Walking Backwards On A Treadmill Is A Godsend For Knee Pain
TikTok is onto something.
Treadmills are so in right now. Whether you want to do the hot girl walk, the 12/3/30 workout, or an 18-minute treadmill challenge, TikTok has made it clear that this piece of fitness equipment is the place to get your sweat on. A short walk on a treadmill has even become a much-buzzed-about way to improve knee pain — a topic that has over 577 million views on the social media platform. The catch? Instead of walking forward or on an incline, you walk backwards.
Walking backwards on a treadmill — also called retro walking — is a little trick physical therapists recommend as a way to improve knee pain. Whether that pain is caused by an overuse injury, muscle imbalances, or tendonitis, walking in reverse can be a big help, says Kris Ceniza, PT, a physical therapist, trainer, and manager for KneeForce.
According to Ceniza, you’re working the same muscle groups when you walk backwards as you do when you walk normally — the only thing that change is what he calls the synergy. “Walking normally works out your entire lower body and so does walking backwards,” he explains. “The difference is that when walking forward, your quads and hip flexors contract concentrically to swing your legs forward while your glutes and hamstrings contract eccentrically to control your legs' forward momentum.”
That combo helps you propel forward while you walk. The trouble is, for many folks — especially if you have tight hamstrings from a sedentary lifestyle — the muscles might be skewed, and that can put unnecessary pressure on your knees. With that in mind, here’s what experts say about what walking backwards can do for your all-important knee joints.
The Benefits Of Walking Backwards
You can think of walking backwards as a nice little break for your knees, as well as an easy way to build up leg strength in a brand new way. The idea is that when you walk backwards on the treadmill, you reverse the role of all those aforementioned muscle groups. The hamstrings and glutes will do the job of the quads and hip flexors, and vice versa.
This simple switch can help you create more balance in your legs, Ceniza says, and also improve “poor biomechanics” in your body that lead to your knee pain in the first place. In fact, a 2019 study of a 6-week retro walking program found that it was effective in reducing knee pain and overall function. It also helped improve quad muscle strength and performance.

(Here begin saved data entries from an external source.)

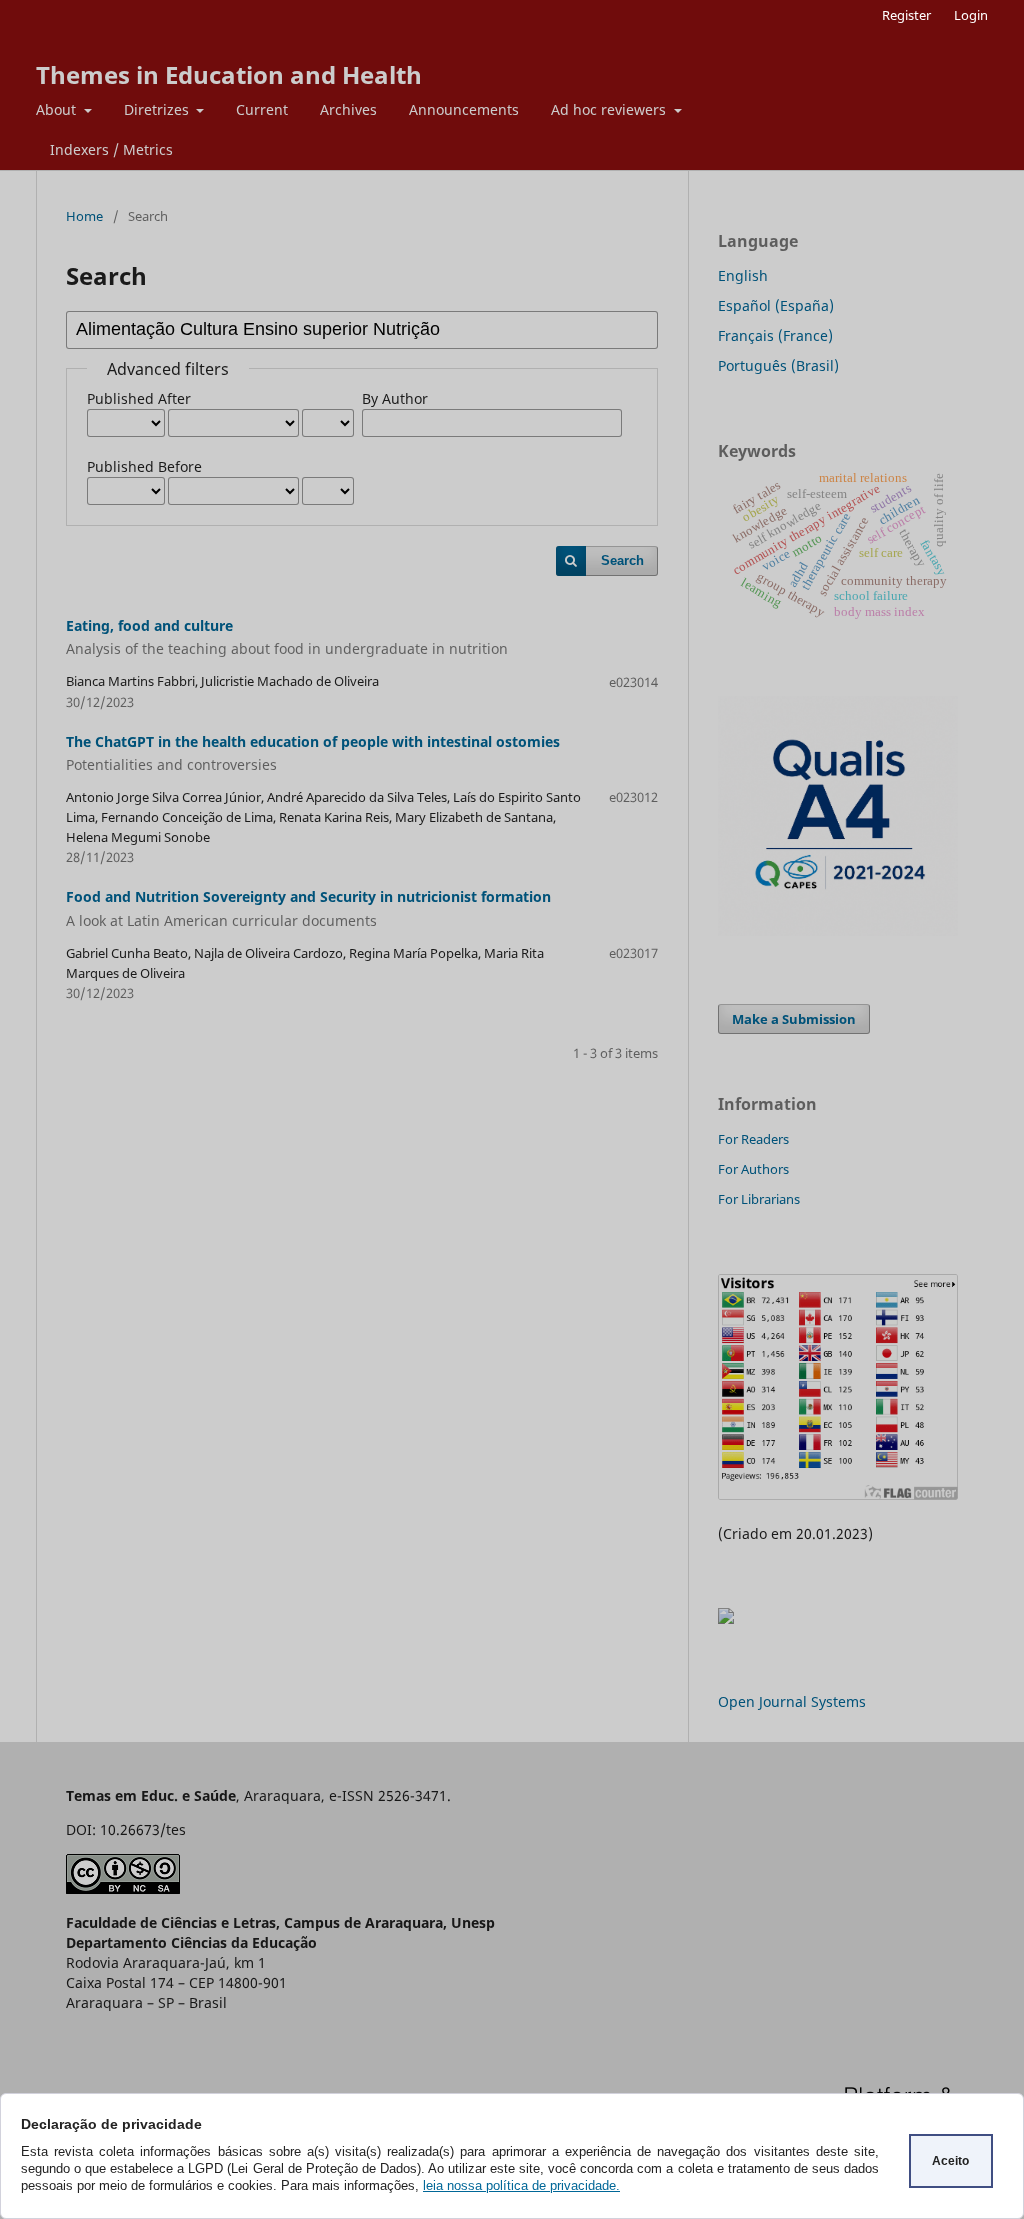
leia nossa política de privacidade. (521, 2185)
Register (906, 15)
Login (971, 15)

Take a look at other TikToks that show off the trend, and you’ll see that some folks mention it helped with their balance and stability, too.
While you might want to try a retro walk if you have achey joints, Ceniza says just about anyone can benefit from it thanks to the way it fixes muscle imbalances, strengthens the quads, and promotes coordination. “I would recommend it to nearly everyone, including those who don't have knee pain,” he says.
How To Walk Backwards On A Treadmill
To try this walk without face-planting, set the treadmill to a slow speed and hold onto the handrails. “Don't worry about swinging your arms when you first start; focus on footwork instead,” Ceniza says. “When your lower body rhythm feels comfortable, go ahead and start taking your hands off the rails and do what feels natural. Relax and you should instinctively start swinging, especially as you go up in pace.” As you get used to it, you can bump up the speed or add a slight incline for a challenge.
Feel free to walk backwards multiple times a week, or even every day. “It doesn't have to be long and intense either,” Ceniza says. “At minimum, I'd say 10 to 15 minutes of walking backwards on the treadmill will get you benefits, but you can go longer depending on your fitness level. For safety purposes, though, just remember to stop before you fatigue and go at a pace where you can still talk.”
Alghadir, AH. 2019. Effect of 6-week retro or forward walking program on pain, functional disability, quadriceps muscle strength, and performance in individuals with knee osteoarthritis: a randomized controlled trial (retro-walking trial). BMC Musculoskelet Disord. doi: 10.1186/s12891-019-2537-9.
Alghadir, A. 2016. Effect of retro and forward walking on quadriceps muscle strength, pain, function, and mobility in patients with knee osteoarthritis: a protocol for a randomized controlled trial. BMC Musculoskelet Disord. doi: 10.1186/s12891-016-1021-z.
Cha, HG. 2016. Therapeutic efficacy of walking backward and forward on a slope in normal adults. J Phys Ther Sci. doi: 10.1589/jpts.28.1901.